Performance PERF · 03 · 07

Cache-oblivious algorithms, PGO, and production failures

Cache-oblivious recursion, profile-guided optimisation, real regressions from Discord/Mojang/Bun, and the full perf-stat observability toolkit that ties it all together.

PERF Senior ◷ 18 min

Level

FoundationsJuniorMiddleSenior

A Rust struct refactor moved one hot field to the end of a 96-byte struct. No algorithmic change. No added work. p99 latency on the message-render path grew 40%. A production outage disguised as a code cleanup.

Cache-oblivious algorithms

The algorithms in this section are used by database engines, compilers, and game engines precisely because they keep data in the right cache level automatically — understanding why they work gives you a mental model for designing your own cache-aware data structures.

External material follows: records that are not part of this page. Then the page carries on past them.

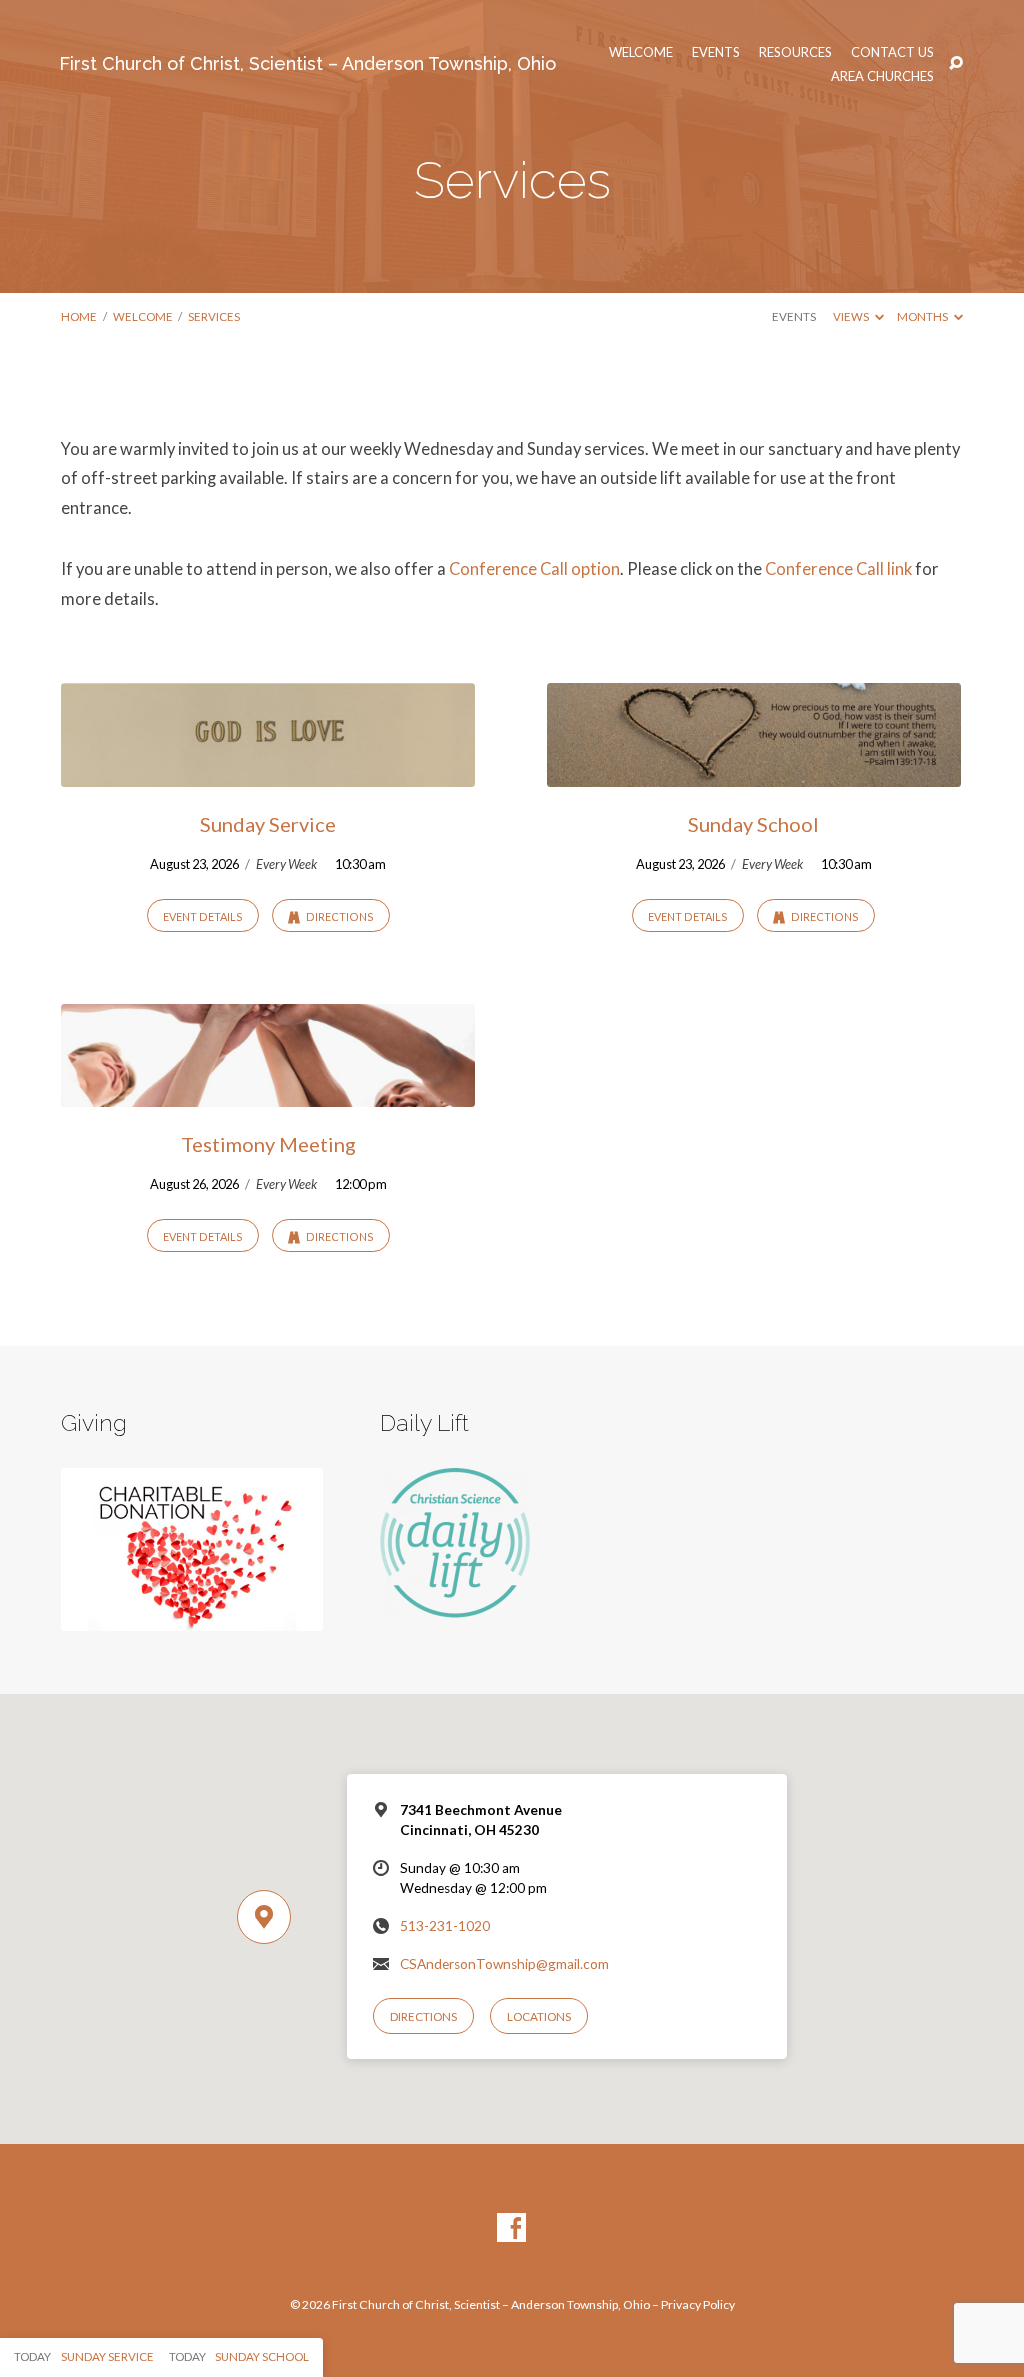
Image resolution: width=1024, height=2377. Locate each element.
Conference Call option (534, 569)
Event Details (203, 916)
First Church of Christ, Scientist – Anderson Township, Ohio (307, 63)
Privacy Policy (698, 2304)
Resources (795, 52)
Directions (339, 916)
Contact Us (892, 52)
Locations (539, 2016)
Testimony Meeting (268, 1144)
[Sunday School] (754, 773)
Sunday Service (268, 824)
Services (214, 316)
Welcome (641, 52)
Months (923, 316)
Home (79, 316)
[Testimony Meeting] (268, 1093)
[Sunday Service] (268, 773)
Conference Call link (838, 569)
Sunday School (753, 824)
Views (852, 316)
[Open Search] (956, 64)
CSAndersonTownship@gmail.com (504, 1964)
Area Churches (882, 76)
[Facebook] (511, 2228)
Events (716, 52)
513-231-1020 (445, 1926)
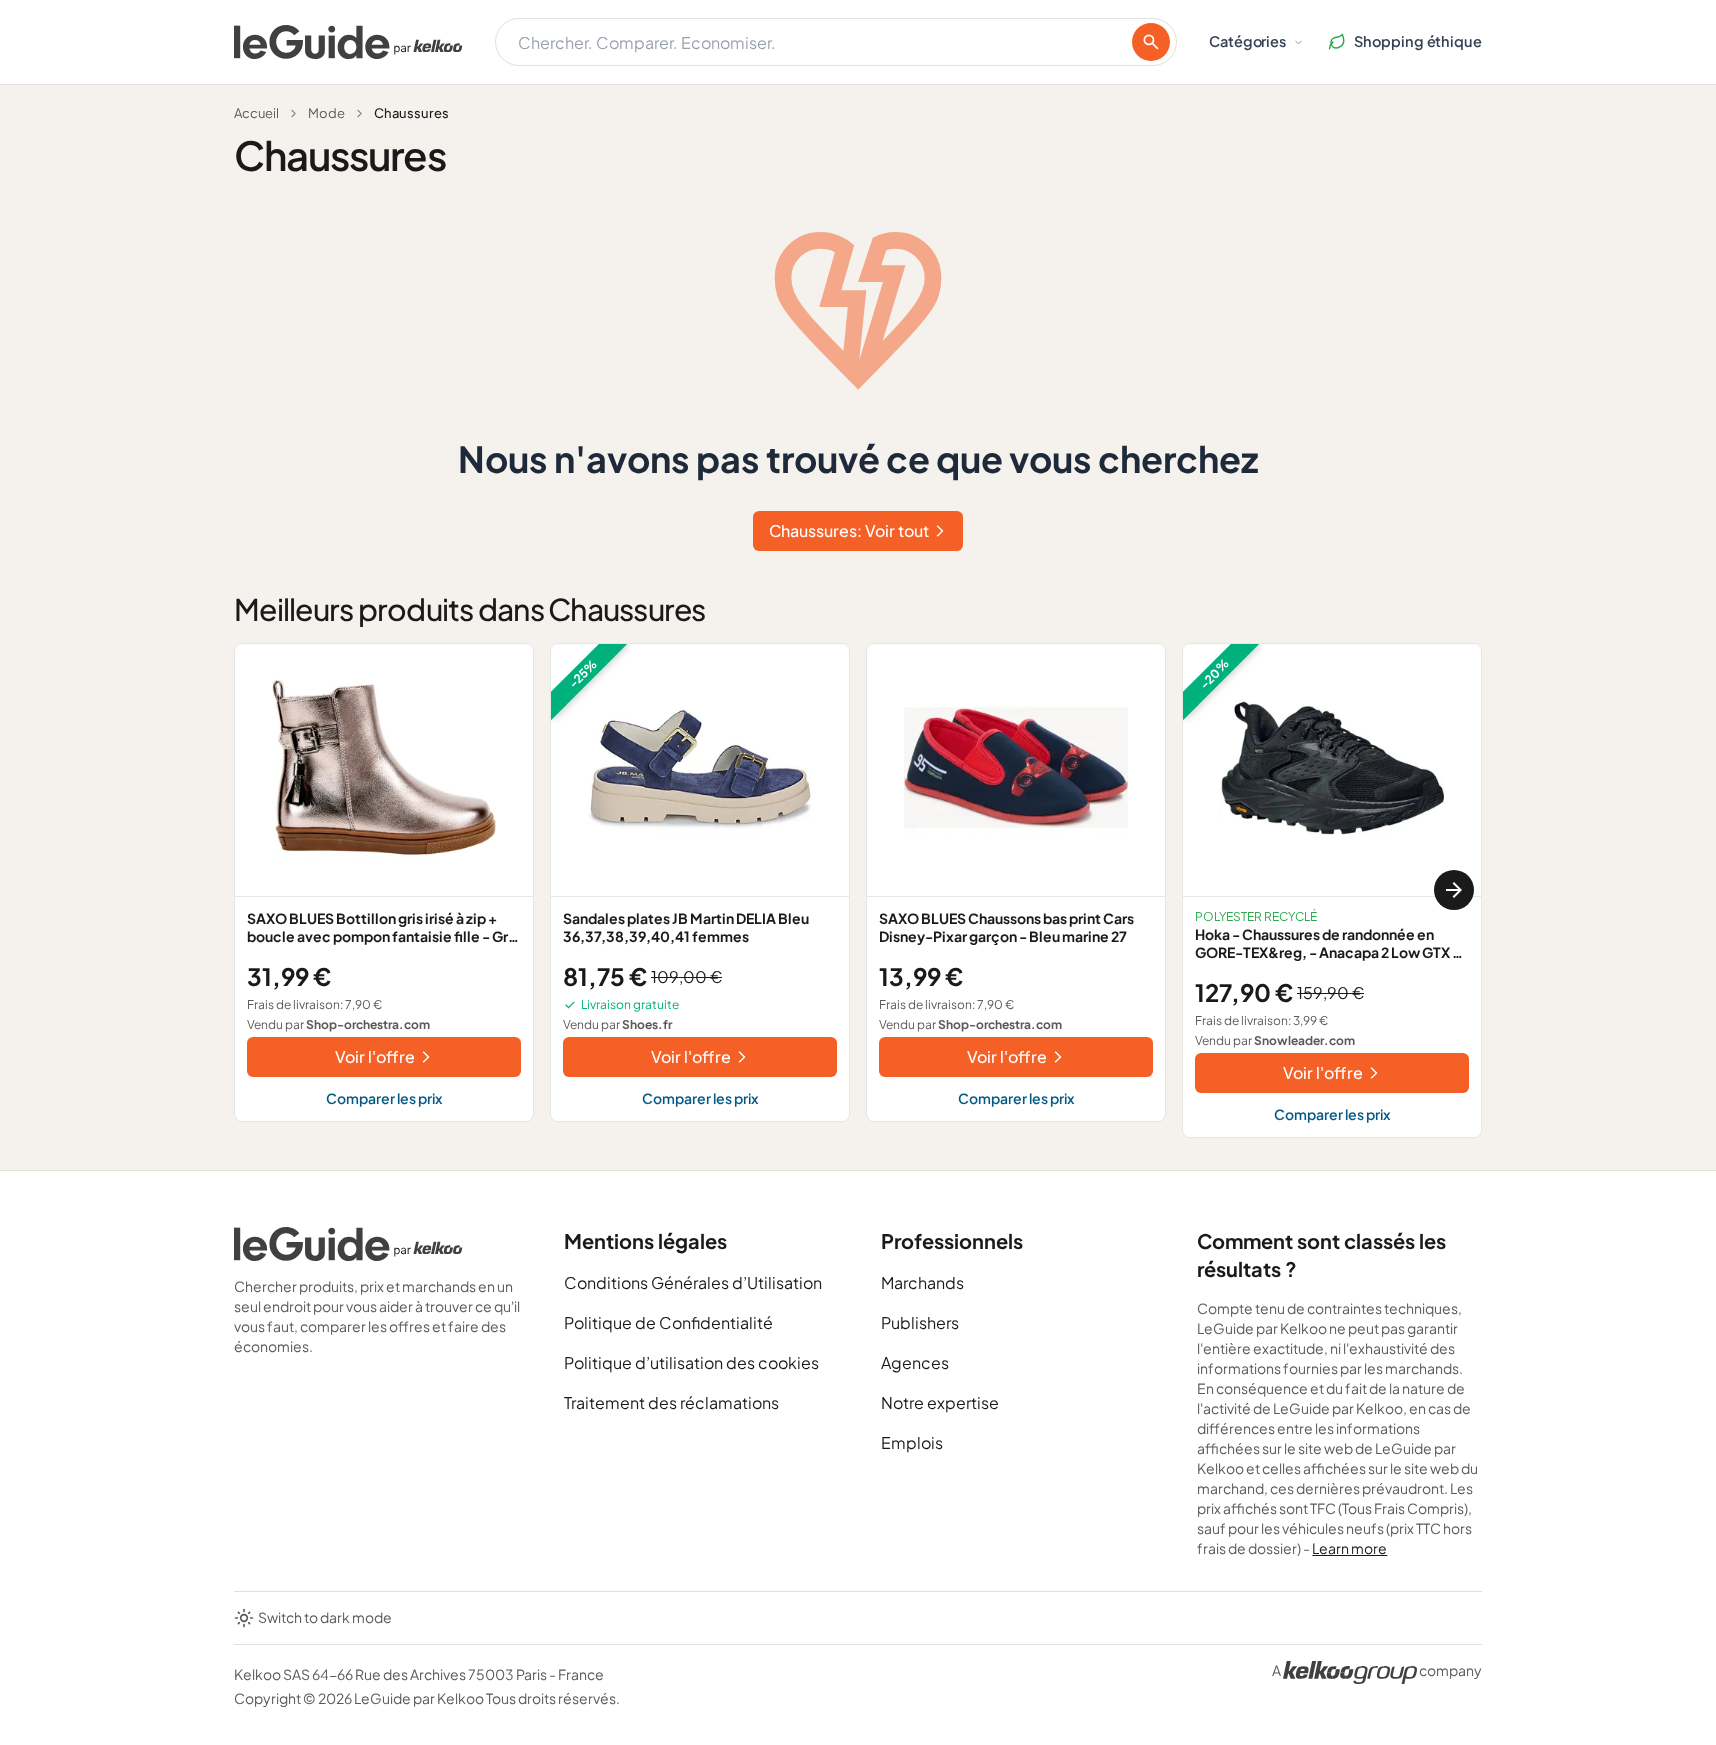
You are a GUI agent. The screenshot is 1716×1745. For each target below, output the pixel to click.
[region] (858, 890)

A cache-oblivious algorithm performs well at every cache level — L1, L2, L3 — without knowing the specific sizes. The canonical example is recursive blocked matrix multiply.

The naive three-nested-loop matrix multiply has poor cache behaviour because the inner loop exhausts a cache level before moving on. The recursive blocked version divides the matrix into four sub-matrices and recurses until a base case. At each recursion level, the active sub-matrix fits in some cache level naturally, even though the algorithm doesn’t know which one. The hardware adapts.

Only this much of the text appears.